- [PROBLEM TO SOLVE]
Quote all entries in full, exactly.

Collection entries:
──────

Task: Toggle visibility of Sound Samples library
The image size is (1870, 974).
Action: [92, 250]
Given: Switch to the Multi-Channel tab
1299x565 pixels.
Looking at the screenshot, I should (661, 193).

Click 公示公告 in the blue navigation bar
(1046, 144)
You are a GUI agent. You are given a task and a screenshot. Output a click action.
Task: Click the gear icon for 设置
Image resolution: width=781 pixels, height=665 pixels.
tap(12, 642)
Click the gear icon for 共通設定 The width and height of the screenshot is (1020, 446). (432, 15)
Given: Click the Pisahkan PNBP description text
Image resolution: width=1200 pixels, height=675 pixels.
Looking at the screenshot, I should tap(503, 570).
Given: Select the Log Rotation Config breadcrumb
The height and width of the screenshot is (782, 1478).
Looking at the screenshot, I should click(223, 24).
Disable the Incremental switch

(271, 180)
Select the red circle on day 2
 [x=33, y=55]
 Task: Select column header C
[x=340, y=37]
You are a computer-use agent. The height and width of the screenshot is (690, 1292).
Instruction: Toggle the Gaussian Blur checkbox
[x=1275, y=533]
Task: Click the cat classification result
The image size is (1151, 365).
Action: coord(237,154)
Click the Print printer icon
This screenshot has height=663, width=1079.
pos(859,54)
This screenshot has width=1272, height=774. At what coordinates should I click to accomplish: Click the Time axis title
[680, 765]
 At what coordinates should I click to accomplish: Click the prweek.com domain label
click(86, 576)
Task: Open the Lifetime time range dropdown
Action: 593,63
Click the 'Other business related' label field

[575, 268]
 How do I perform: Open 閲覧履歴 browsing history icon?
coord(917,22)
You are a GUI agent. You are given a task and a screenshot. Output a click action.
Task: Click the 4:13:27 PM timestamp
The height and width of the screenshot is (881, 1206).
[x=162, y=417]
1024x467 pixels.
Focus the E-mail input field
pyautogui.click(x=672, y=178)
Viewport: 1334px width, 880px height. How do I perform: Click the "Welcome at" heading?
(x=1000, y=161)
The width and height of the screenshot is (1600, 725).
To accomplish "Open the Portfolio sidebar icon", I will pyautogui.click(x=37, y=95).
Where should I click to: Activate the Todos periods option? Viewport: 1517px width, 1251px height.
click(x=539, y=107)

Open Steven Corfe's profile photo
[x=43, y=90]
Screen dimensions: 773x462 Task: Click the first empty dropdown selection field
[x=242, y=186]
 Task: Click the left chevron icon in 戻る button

──────

- [ANSWER SPACE]
Task: Toggle visibility of Sound Samples library
The image size is (1870, 974).
Action: [92, 250]
Given: Switch to the Multi-Channel tab
1299x565 pixels.
Looking at the screenshot, I should (661, 193).

Click 公示公告 in the blue navigation bar
(1046, 144)
You are a GUI agent. You are given a task and a screenshot. Output a click action.
Task: Click the gear icon for 设置
Image resolution: width=781 pixels, height=665 pixels.
tap(12, 642)
Click the gear icon for 共通設定 The width and height of the screenshot is (1020, 446). (432, 15)
Given: Click the Pisahkan PNBP description text
Image resolution: width=1200 pixels, height=675 pixels.
Looking at the screenshot, I should tap(503, 570).
Given: Select the Log Rotation Config breadcrumb
The height and width of the screenshot is (782, 1478).
Looking at the screenshot, I should click(223, 24).
Disable the Incremental switch

(271, 180)
Select the red circle on day 2
 [x=33, y=55]
 Task: Select column header C
[x=340, y=37]
You are a computer-use agent. The height and width of the screenshot is (690, 1292).
Instruction: Toggle the Gaussian Blur checkbox
[x=1275, y=533]
Task: Click the cat classification result
The image size is (1151, 365).
Action: coord(237,154)
Click the Print printer icon
This screenshot has height=663, width=1079.
pos(859,54)
This screenshot has width=1272, height=774. At what coordinates should I click to accomplish: Click the Time axis title
[680, 765]
 At what coordinates should I click to accomplish: Click the prweek.com domain label
click(86, 576)
Task: Open the Lifetime time range dropdown
Action: 593,63
Click the 'Other business related' label field

[575, 268]
 How do I perform: Open 閲覧履歴 browsing history icon?
coord(917,22)
You are a GUI agent. You are given a task and a screenshot. Output a click action.
Task: Click the 4:13:27 PM timestamp
The height and width of the screenshot is (881, 1206).
[x=162, y=417]
1024x467 pixels.
Focus the E-mail input field
pyautogui.click(x=672, y=178)
Viewport: 1334px width, 880px height. How do I perform: Click the "Welcome at" heading?
(x=1000, y=161)
The width and height of the screenshot is (1600, 725).
To accomplish "Open the Portfolio sidebar icon", I will pyautogui.click(x=37, y=95).
Where should I click to: Activate the Todos periods option? Viewport: 1517px width, 1251px height.
click(x=539, y=107)

Open Steven Corfe's profile photo
[x=43, y=90]
Screen dimensions: 773x462 Task: Click the first empty dropdown selection field
[x=242, y=186]
 Task: Click the left chevron icon in 戻る button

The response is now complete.